Since the data in X is unbalanced, I would like to use cost-sensitive svms, that is, I would like to use the misclassification cost matrix, where where cost(i,j) is the cost of misclassifying i into class j.
Using svms I could then use the following code:
numLabels = 5; % suppose I have 5 classes
cost = zeros(numLabels,numLabels);
for nL1 = 1: numLabels; for nL2 = 1: numLabels
if nL1 == nL2; cost(nL1,nL1)=0;
else; cost(nL1,nL2)= double(sum(uint8(labelsRed==nL1)))/double(sum(uint8(labelsRed==nL2))); end
end; end
X = randi(1000, 21); % my data has 1000 training points, each having 21 features
labels = randi(5,1000,1);
mdl = fitcsvm(X, labels, 'Cost', cost,'Standardize',true,'Leaveout','on','KernelFunction','rbf','OptimizeHyperparameter', 'auto');
% if I wanted to create the cecoc I'm doing
t = templateSVM('Standardize',true,'KernelFunction','rbf');
mdlsvmCecoc = fitcecoc(X,labels, ...
'Leaveout','on', 'Cost', cost, ...
'OptimizeHyperparameter', 'auto',...
'coding', 'ternarycomplete','Learners',t);
is it right?
Is the cost used here to weight the 5 classes in different ways?
I'm asking since cecoc produces many binary problems by somehow splitting the classes.
How is the cost used here?
THANKS

Accepted Answer

Shashank Gupta
Shashank Gupta on 29 Aug 2019
I am not sure what LabelsRed variable is in your code but let’s just assume you have defined misclassification cost matrix correctly.
MATLAB function “fitcecoc” trains or cross-validate an SVM only, Since SVM are binary learner models only and therefore this function treats multiple classes as a combined binary SVM model.
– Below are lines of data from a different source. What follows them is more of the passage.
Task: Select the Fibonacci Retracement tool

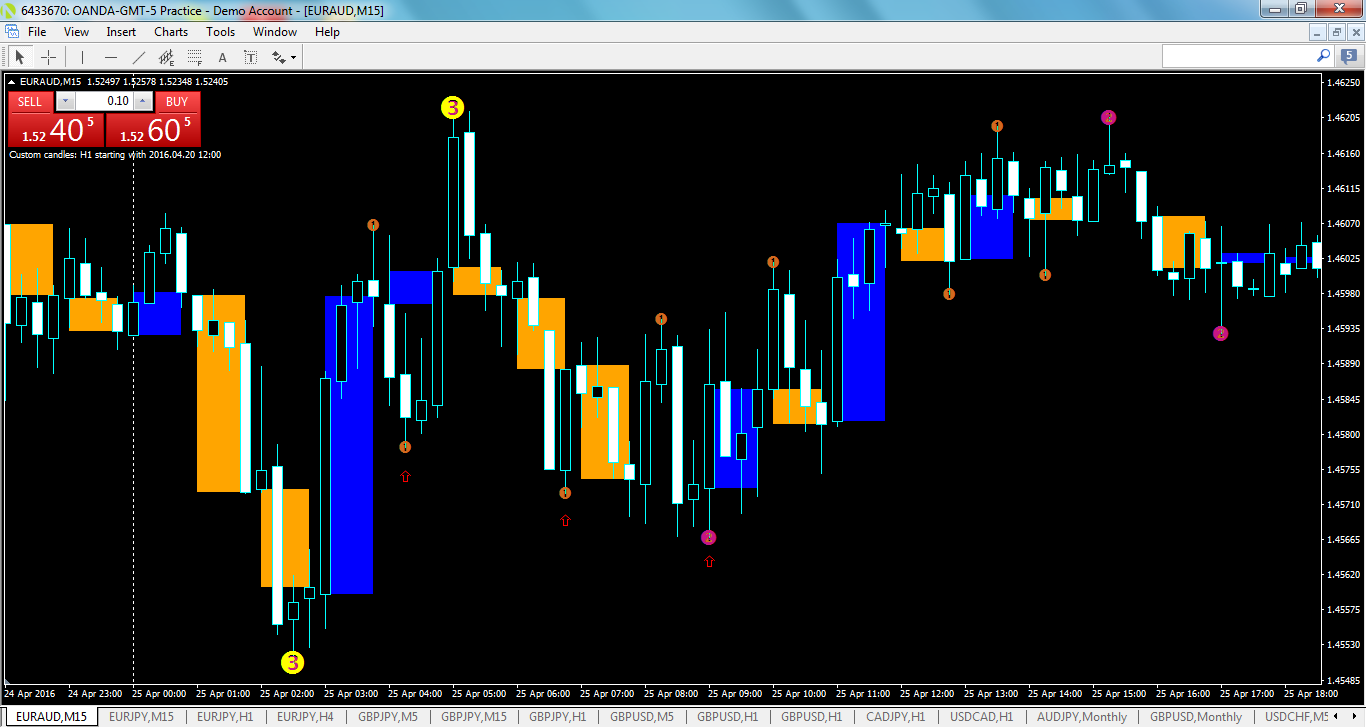Action: [x=194, y=56]
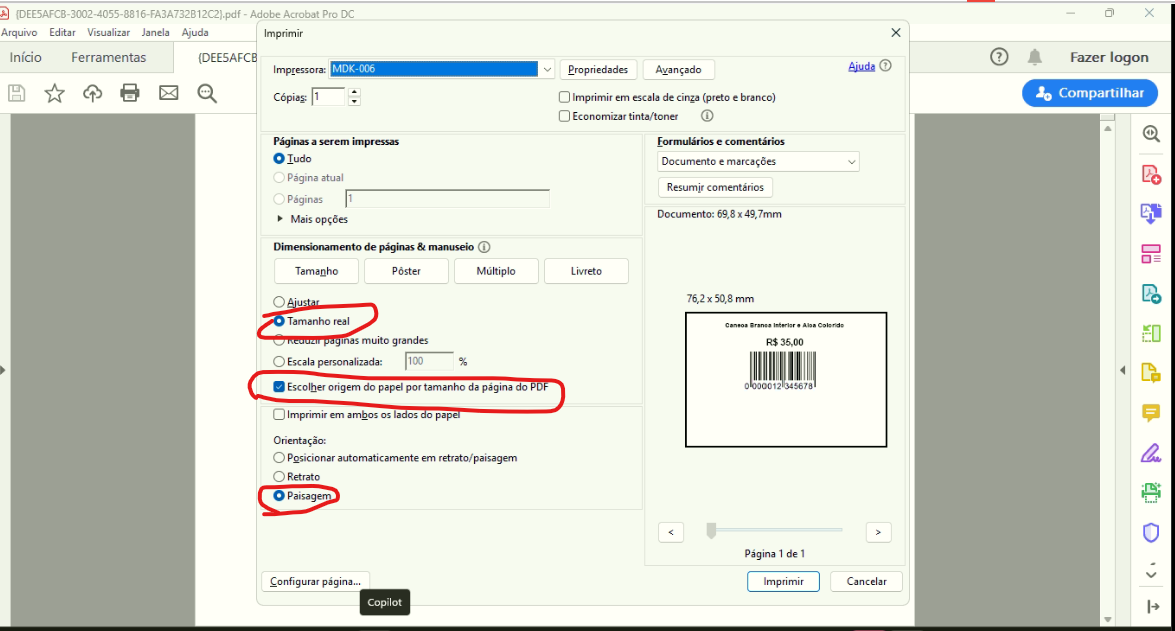Screen dimensions: 1175x631
Task: Open the blue shield Protect tool
Action: [1150, 531]

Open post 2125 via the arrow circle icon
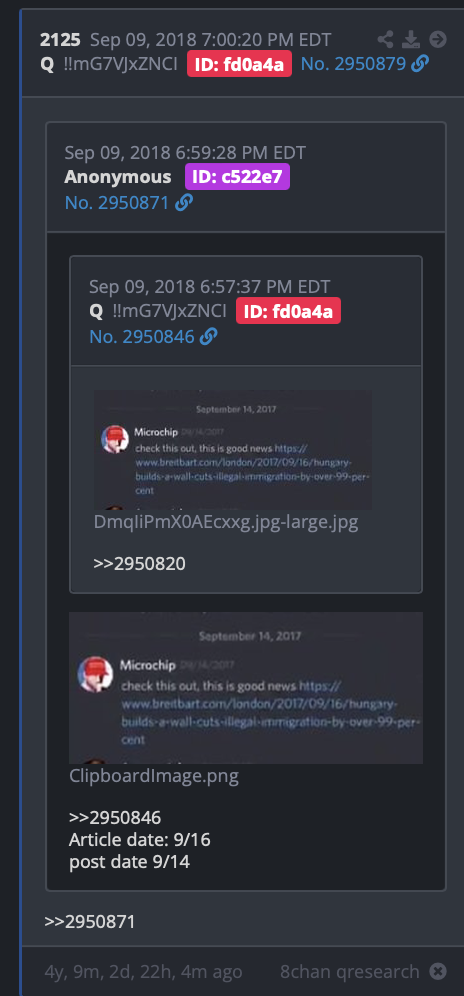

By default, it uses a one-versus-one coding design, you can understand the model design by accessing the “mdlsvmCecoc” object, you can also look at each of the binary learner by accessing “BinaryLearner” property of the object. So probably that’s the reason of getting binary problems.
I hope it helps!
  3 Comments
Shashank Gupta
Shashank Gupta on 30 Aug 2019
Hi Elena,
I kind of understand what you are trying to say, sorry if I misinterpreted you question earlier.
Let’s say the “ecoc” first solving a binary problem between 1st and 3rd class, then SVM optimizer choose the corresponding submatrix defined in cost matrix (which is cost([1,3],[1,3]) in our case), like this for every binary problem, “ecoc” can always find a corresponding cost submatrix to optimize with.
I hope this make more sense.
Elena Casiraghi
Elena Casiraghi on 30 Aug 2019
Thanks! I didn't Think it was like that because I know ecoc can mix classes when building the binary classifiers. But anyway, this solves the problem!!!